# Cincinnati



## holsteintater (May 22, 2004)

We are looking for a small farm (10+ acres) within 40 minutes from northern Cincinnati. We want a secluded property with a barn and fenced pastures, well water and a basement. We're prefer a newer home in good condition with 3+ bedrooms. 

I'd appreciate any help!


----------



## Scott SW Ohio (Sep 20, 2003)

Hi holsteintater. I live in Lebanon, Ohio. That's 30 miles northeast of downtown Cincinnati, in Warren County. 

I just wanted to put in a plug for this area. Lebanon is a delightful county seat town with a nice historic downtown shopping district, home to a number of fun festivals year-round, and with easy access south via I-71. The area around us is a nice mix of flat to rolling countryside with many small farms like you describe. It should not be too hard for you to find something here that meets your needs. There was a lot of building going on here a few years ago but that has slowed considerably, easing pressure on land prices.

I'm sure you are using the usual online resources for your housing search. A good one I use is www.huff.com. Their site has a nice map search feature. I just spent a few minutes looking and found a listing at 4960 Emmons Road, Turtle Creek Township, 45054, as an example. This is a 4 bedroom brick ranch with basement on 15 acres with a good-sized barn with loft (but no fencing that I could see), well water and septic, $235K. I don't know your price rance but that's a pretty good price hereabouts for this setup.

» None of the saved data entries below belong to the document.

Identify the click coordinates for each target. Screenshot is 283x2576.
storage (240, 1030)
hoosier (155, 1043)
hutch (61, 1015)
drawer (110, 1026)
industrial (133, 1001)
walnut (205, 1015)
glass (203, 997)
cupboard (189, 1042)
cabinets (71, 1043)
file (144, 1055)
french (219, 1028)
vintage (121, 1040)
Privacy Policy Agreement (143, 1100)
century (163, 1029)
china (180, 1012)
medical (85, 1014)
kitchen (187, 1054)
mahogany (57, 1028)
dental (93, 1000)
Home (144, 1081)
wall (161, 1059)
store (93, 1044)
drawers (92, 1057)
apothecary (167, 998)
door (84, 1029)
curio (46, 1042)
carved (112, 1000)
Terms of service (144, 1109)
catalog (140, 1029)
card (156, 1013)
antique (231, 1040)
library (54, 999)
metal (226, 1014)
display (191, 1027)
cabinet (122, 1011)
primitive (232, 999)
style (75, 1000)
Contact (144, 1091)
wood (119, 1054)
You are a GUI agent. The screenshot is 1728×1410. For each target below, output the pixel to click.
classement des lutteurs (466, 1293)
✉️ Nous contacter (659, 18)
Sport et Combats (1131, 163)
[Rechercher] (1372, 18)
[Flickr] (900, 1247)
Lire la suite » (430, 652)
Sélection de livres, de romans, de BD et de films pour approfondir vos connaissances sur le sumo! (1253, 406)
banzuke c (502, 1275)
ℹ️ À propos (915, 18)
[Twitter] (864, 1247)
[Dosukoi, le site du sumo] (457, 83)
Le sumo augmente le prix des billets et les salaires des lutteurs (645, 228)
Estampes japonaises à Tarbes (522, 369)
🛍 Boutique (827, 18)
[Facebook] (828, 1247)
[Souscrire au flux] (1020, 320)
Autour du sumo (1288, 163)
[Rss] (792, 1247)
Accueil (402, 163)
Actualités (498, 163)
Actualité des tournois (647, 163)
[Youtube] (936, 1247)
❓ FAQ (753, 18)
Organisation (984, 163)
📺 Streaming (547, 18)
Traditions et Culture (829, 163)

I am buying a house right now and working with Henkle and Schueler Realtors in Lebanon. I can't say enough for this agency and could recommend a buyer's agent in their office that has helped us a lot if you need one. [Too bad you aren't looking for a fixer-upper tower Victorian on four acres - I'll be putting that up for sale shortly - but that's another story.]

Not sure if you already are familiar with Greater Cincinnati but I would be glad to answer any questions about the area if you find something hereabouts. Also I am familiar with the Clermont and Brown County areas, having lived down there for several years, and might be able to give you information regarding that area too.

In any case, good luck in finding your place!


----------



## mesa123 (Jan 15, 2009)

I will also recommend the Eaton/Camden area, which is where I live. Lots and lots of farms, not much development yet. Camden is a cute little village and Eaton is a good sized town, complete with a Walmart and Tractor Supply. Lots of cattle farms, a good number of horse farms...good decent people for the most part. I love it here. 

I can't provide any specifics as to properties that are available...just that its a great area, with good highway access and not too far from Interstates 75 and 70.


----------



## Danaus29 (Sep 12, 2005)

mesa123, you live in Eaton???? My mom lives there! The farm I grew up on is located between Gratis and West Alexandria.
Sorry, thread drift.

You should check craigslist in the dayton/springfield area and also the cincinnati area. I've been watching real estate on cl and it seems like a buyers market. Most properties with that much land will have at least one private well and a septic system. If you want to have animals don't buy through Countrytime or any other sales place that has "deed restricted" properties. The state allows livestock on property of more than 5 acres but if you buy something "deed restricted" they allow horses only. I've had to be very careful about that in my search.

What kind of job will you be looking for? Or do you have one lined up? Sorry if that's more info than you want to give but some places around Cincy offer lots of good jobs and other places no jobs are available. Just a consideration I wanted to throw out, you don't have to answer my question.


----------